Мама переехала в Цугольский дацан на заработки. Нас поселили в землянке размером два с половиной на три с половиной метра. Мама работала по двадцать часов в сутки — и на руднике, и на кирпичном заводе. Было тяжелое послевоенное время, голод чудовищный. Я оставался дома один, ждал ее, научился жарить оладьи. Мне, мальчишке, хотелось побегать с ребятами на улице.

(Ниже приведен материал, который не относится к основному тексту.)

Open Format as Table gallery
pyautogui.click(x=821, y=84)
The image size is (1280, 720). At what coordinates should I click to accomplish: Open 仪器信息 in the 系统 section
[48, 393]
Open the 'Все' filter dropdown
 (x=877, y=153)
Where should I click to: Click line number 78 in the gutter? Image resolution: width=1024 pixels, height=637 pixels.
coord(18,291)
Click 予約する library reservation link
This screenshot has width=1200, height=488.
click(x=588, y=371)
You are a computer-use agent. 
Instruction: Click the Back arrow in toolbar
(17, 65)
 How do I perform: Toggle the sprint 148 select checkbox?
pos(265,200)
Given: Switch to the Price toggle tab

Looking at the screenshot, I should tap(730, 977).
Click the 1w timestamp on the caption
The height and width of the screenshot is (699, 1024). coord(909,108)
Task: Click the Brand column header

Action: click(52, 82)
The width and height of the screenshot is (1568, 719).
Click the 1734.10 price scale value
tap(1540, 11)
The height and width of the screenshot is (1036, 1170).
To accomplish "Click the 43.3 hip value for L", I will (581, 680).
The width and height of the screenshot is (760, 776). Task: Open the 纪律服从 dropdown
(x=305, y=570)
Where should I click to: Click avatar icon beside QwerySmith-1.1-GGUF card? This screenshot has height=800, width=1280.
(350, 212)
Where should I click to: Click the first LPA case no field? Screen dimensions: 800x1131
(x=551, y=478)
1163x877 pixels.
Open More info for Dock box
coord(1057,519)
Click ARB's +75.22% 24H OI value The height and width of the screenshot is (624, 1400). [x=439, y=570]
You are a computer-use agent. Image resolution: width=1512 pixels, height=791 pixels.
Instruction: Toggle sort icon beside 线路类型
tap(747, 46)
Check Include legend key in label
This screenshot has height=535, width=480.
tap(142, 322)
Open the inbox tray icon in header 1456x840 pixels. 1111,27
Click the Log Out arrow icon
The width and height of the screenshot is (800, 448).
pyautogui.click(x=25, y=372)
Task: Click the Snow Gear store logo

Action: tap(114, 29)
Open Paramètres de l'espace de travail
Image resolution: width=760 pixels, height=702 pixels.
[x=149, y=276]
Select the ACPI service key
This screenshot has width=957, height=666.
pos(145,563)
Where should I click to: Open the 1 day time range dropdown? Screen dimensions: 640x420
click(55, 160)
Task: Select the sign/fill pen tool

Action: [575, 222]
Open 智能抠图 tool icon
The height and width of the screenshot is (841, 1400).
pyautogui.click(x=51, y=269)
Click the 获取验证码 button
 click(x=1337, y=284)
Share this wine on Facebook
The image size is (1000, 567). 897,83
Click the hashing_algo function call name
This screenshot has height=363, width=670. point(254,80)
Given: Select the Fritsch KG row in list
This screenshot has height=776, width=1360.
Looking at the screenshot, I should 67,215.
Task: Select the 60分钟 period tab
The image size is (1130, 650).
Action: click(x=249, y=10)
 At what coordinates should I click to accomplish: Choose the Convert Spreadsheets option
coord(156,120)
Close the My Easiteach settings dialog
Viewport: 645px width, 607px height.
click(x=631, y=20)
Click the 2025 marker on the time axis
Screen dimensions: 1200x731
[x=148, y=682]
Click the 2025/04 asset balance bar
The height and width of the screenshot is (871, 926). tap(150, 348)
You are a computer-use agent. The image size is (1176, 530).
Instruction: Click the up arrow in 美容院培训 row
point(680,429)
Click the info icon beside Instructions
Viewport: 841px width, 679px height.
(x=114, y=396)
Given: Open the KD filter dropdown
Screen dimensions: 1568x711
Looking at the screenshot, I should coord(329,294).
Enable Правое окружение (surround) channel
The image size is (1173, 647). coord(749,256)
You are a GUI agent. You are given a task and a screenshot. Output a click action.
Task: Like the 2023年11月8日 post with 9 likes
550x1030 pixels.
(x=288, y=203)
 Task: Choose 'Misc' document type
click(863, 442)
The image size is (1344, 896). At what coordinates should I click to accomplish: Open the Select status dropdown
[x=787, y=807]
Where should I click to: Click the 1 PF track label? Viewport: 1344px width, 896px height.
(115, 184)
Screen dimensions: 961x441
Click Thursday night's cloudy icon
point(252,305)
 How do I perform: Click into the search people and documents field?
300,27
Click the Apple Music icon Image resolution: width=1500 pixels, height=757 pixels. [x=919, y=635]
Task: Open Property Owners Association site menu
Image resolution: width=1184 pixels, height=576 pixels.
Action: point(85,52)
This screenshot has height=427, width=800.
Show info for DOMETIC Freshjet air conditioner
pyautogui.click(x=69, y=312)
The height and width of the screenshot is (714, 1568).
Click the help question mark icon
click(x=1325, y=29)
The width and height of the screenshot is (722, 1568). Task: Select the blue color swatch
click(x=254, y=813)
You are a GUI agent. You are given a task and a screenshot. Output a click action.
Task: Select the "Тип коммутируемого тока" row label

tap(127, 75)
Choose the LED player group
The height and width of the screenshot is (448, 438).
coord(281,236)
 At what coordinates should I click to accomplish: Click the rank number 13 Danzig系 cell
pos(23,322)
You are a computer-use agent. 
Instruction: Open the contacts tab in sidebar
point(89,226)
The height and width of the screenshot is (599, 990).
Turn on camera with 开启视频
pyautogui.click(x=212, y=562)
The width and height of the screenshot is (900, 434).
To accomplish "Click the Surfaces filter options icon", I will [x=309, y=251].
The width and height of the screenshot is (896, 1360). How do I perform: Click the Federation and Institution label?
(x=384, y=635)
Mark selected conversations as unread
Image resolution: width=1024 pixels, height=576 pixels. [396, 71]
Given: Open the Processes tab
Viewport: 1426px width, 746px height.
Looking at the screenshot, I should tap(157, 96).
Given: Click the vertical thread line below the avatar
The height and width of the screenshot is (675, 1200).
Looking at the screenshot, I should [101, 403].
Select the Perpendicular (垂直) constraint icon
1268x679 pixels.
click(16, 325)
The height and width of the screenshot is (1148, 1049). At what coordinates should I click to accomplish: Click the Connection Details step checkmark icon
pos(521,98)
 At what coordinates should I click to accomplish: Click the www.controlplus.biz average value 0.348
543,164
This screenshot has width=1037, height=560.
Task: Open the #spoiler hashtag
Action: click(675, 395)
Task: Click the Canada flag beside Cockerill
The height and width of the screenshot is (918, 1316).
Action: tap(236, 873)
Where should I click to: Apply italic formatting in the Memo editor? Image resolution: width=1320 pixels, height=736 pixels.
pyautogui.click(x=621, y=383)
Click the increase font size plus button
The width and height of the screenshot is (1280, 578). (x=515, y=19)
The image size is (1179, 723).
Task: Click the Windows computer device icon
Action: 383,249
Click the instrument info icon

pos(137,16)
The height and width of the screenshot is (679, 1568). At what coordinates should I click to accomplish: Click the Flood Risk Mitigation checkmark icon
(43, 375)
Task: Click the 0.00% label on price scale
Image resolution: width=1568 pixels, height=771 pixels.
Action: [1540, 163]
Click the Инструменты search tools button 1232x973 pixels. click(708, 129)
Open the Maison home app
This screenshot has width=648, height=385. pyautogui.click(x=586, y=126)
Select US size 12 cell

Однажды заигрался, мама вернулась с работы, а я не успел подогреть для нее хлеб, что-то приготовить. Она пришла уставшая, голодная, ничего мне не сказала, только посмотрела с укоризной. Сама кинула на сковородку корку хлеба, налила в кружку простой кипяток и стала пить, а у меня из глаз покатились слезы. Стоял онемевший: что же я наделал?! Мама отбросила косу за спину, увидела, что сейчас разрыдаюсь: «Ладно, Шурка, не переживай, завтра все приготовишь. Где наша балалайка?» Я достал балалайку, мама ее настроила. Никогда не забуду частушку, которую пропела: «Ой, горькая я, зачем на свет родилася, была бы я стеклянная, упала б да разбилася».
— Давай попоем?
— Ну давай!
Она всегда побеждала усталость песней. Это передалось и мне: когда случаются несчастья, начинаю напевать какую-нибудь мелодию и становится легче, словно груз спадает с плеч.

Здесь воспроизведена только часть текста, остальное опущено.